__Objective__
Repeat the lines below, switching each "sidebar" to "side panel" and leaving everything else unchanged.

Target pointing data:
= = = = = = =

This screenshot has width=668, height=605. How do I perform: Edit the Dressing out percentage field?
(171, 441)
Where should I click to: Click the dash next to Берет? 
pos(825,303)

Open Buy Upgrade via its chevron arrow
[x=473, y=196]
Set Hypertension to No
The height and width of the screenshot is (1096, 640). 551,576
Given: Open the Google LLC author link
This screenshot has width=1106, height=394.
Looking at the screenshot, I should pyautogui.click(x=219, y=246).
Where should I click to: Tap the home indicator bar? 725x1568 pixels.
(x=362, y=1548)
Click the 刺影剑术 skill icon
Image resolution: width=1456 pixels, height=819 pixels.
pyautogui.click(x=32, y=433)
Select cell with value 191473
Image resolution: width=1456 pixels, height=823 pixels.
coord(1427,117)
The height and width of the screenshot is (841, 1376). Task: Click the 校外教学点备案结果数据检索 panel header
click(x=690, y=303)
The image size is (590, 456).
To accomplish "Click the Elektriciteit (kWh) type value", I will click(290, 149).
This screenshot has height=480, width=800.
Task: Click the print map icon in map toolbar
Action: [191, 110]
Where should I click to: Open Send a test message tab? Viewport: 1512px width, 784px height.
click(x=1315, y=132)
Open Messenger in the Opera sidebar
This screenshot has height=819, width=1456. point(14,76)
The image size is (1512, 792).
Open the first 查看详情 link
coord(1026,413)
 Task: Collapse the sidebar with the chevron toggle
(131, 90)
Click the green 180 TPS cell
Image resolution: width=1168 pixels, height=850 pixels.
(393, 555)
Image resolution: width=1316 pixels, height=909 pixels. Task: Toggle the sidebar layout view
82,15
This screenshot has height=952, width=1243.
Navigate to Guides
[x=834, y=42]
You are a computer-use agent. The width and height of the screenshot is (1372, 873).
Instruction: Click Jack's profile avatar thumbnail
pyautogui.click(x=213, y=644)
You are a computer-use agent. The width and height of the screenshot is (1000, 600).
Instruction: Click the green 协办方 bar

= = = = = = =

__Answer to the problem__
This screenshot has width=668, height=605. How do I perform: Edit the Dressing out percentage field?
(171, 441)
Where should I click to: Click the dash next to Берет? 
pos(825,303)

Open Buy Upgrade via its chevron arrow
[x=473, y=196]
Set Hypertension to No
The height and width of the screenshot is (1096, 640). 551,576
Given: Open the Google LLC author link
This screenshot has width=1106, height=394.
Looking at the screenshot, I should pyautogui.click(x=219, y=246).
Where should I click to: Tap the home indicator bar? 725x1568 pixels.
(x=362, y=1548)
Click the 刺影剑术 skill icon
Image resolution: width=1456 pixels, height=819 pixels.
pyautogui.click(x=32, y=433)
Select cell with value 191473
Image resolution: width=1456 pixels, height=823 pixels.
coord(1427,117)
The height and width of the screenshot is (841, 1376). Task: Click the 校外教学点备案结果数据检索 panel header
click(x=690, y=303)
The image size is (590, 456).
To accomplish "Click the Elektriciteit (kWh) type value", I will click(290, 149).
This screenshot has height=480, width=800.
Task: Click the print map icon in map toolbar
Action: [191, 110]
Where should I click to: Open Send a test message tab? Viewport: 1512px width, 784px height.
click(x=1315, y=132)
Open Messenger in the Opera side panel
This screenshot has height=819, width=1456. point(14,76)
The image size is (1512, 792).
Open the first 查看详情 link
coord(1026,413)
 Task: Collapse the side panel with the chevron toggle
(131, 90)
Click the green 180 TPS cell
Image resolution: width=1168 pixels, height=850 pixels.
(393, 555)
Image resolution: width=1316 pixels, height=909 pixels. Task: Toggle the side panel layout view
82,15
This screenshot has height=952, width=1243.
Navigate to Guides
[x=834, y=42]
You are a computer-use agent. The width and height of the screenshot is (1372, 873).
Instruction: Click Jack's profile avatar thumbnail
pyautogui.click(x=213, y=644)
You are a computer-use agent. The width and height of the screenshot is (1000, 600).
Instruction: Click the green 协办方 bar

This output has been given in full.